As they watched from above, the Co-Op group took it all in. Jesus (Jack Hopewell) made his way onto the stage, and alumni began to size up characters that they knew inside and out. In a shirtless Caiaphas (a deliciously evil Grant Hodges, who does not break character for the entire show), they remembered how Gritz began his lines in song, and then broke out into a sax solo to make them entirely his own. As characters flooded the stage in billowy, slate-colored streetwear, they thought back to their own opening night, as they broke in the stage with sweats, jeans and sneakers. 

CoOpJCS4

Isaiah Jefferson as Judas, Lexi George as Mary Magdalene, and Henry Green as Jesus Christ. Robert Esposito Photo.

In Faith Jones, George found a deeply soulful Mary Magdalene, with a voice as sweet as the ointment she applies to Christ’s tired, aching body. By the time she sang “I Don’t Know How To Love Him,” her voice a sky-bound songbird, there wasn’t an ear in the audience that wasn’t holding on. Roffman couldn’t take his eyes off Erich W. Schleck, whose King Herod felt more like Hedwig as he high-kicked in thick white makeup and full royal drag. 

“The show has aged well and always will, but what is interesting to me is how the show has changed,” he said after the performance. In its 50th anniversary update, the band is fully exposed, the choreography is propulsive and unbound, and pain, deception and evil all come in the form of gold glitter, sometimes poured from one vessel into another in a glittering stream (Wuzzardo later said that the technical direction was “an unreasonable amount” of glitter”).

They also remembered who wasn’t there. When the cast exploded into euphoric, otherworldly choreography, it seemed like Green should have been watching in the mezzanine, eyes flickering with movement as the action unfolded onstage. George, who played Mary Magdalene, could see him in the Garden of Gethsemane, where Judas exposes Christ to the Pharisees with a single kiss. 

She noted how much more Green relied on nuance to tell the story, his face a whole universe when he looked out at the audience, or in at the cast. Where Hopewell mewled and fretted into a mic, it was clear Green was crying with no sound at all. 
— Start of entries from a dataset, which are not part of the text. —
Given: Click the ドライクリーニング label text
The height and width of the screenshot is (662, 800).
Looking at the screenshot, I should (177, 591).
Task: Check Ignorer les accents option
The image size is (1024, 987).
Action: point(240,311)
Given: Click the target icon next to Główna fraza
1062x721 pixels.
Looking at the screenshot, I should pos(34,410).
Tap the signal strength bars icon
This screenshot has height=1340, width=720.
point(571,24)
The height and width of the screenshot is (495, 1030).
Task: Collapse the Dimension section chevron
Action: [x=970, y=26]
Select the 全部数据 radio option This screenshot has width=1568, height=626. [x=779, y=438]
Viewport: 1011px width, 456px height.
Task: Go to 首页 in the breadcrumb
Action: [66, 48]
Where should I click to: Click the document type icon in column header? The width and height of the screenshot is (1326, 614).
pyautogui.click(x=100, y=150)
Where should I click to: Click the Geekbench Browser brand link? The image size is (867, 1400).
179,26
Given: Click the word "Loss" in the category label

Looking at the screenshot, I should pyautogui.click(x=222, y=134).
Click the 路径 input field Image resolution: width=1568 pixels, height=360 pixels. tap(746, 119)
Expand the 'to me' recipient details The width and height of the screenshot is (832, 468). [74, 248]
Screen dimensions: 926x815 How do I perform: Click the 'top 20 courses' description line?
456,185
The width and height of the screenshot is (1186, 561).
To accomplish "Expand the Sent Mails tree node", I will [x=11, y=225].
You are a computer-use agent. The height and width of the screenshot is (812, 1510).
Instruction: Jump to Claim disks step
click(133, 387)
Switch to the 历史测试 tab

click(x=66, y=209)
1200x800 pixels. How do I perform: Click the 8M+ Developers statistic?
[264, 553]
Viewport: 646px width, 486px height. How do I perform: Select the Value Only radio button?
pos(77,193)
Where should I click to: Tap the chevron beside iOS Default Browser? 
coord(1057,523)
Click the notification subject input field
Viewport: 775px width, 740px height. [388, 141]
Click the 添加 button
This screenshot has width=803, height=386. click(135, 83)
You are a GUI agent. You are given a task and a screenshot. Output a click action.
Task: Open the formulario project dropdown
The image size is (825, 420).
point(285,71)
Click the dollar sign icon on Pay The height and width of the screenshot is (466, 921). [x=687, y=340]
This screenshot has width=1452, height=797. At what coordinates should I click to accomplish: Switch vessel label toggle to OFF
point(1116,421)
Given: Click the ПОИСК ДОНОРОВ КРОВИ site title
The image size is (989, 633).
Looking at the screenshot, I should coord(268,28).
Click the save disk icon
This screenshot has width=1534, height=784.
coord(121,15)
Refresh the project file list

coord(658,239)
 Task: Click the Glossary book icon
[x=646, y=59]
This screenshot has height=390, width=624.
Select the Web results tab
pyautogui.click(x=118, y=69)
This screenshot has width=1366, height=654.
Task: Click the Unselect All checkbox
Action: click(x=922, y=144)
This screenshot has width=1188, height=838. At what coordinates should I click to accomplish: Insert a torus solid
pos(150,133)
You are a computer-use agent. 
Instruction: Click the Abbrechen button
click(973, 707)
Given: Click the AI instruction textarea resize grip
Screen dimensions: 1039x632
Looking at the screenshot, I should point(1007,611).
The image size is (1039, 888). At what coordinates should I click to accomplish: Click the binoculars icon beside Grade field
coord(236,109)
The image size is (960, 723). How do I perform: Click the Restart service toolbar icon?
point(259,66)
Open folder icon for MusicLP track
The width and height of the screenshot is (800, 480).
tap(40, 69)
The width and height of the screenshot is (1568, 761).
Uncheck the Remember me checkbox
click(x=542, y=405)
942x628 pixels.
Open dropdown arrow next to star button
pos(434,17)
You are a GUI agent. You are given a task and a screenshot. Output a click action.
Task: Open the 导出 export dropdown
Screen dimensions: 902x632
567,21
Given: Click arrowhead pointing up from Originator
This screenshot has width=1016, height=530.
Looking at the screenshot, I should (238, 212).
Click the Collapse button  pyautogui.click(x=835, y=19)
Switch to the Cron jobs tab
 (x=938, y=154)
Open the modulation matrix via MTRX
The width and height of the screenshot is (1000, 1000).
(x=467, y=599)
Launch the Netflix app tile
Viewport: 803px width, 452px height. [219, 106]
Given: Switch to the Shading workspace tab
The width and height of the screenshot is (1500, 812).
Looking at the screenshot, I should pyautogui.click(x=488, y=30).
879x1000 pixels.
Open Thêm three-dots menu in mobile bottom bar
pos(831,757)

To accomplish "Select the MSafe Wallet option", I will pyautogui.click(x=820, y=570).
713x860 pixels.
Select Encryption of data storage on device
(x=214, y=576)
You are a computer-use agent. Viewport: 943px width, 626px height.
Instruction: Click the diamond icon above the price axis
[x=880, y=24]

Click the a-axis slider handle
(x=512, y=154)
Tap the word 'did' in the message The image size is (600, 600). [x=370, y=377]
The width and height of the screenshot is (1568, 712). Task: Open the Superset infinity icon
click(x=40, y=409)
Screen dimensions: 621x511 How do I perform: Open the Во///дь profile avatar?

 “It feels weird, being here without him,” George said after the show. “It’s like we’re missing a piece.” 

JCS23 - 4

Lucy Gellman Photo.

That was also true for Esposito. As he watched, his thoughts flitted to a necklace that he always wears to the theater, with a key-shaped pendant topped with a crown and a cross. The crown is a symbol of heaven; the cross, the suffering of life. Before he died, Green had it tattooed on his arm. In 2018, Green’s mother, Linda Marks, gifted it to the people who had loved her son, and who he had loved back, after his funeral. 

When Hopewell and Ellis ended the show on different sides of the cross, staring into each other's eyes, Esposito’s mind went to another image that is still clear as day. At Co-Op, the play ended in a freeze-frame of a pietà, with George holding Green in her arms. In some universe, it was still 2009, and time could stop and start. Then the lights came up, and the spell was broken. 

Back upstairs, Esposito and alumni agreed that there was a gap they couldn’t fill, no matter how strong a given production was. When Co-Op’s final performance ended in 2009, George couldn’t stop crying, even after the curtain fell and the show was officially over. “I think you guys internalized it [that the show was over],” said Margaret Viera, who was in the ensemble at the time. 

Over a decade later, it is helping her and fellow cast members mourn and remember in a different way. Before alumni exited the theater back onto College Street, many embraced, vowing to stay in touch. 

“I’ve had my own kind of grief journey, and I think this show allows grief to show up for us as artists,” Cromwell said before heading out. “Like, just have the cry! Have the cry!”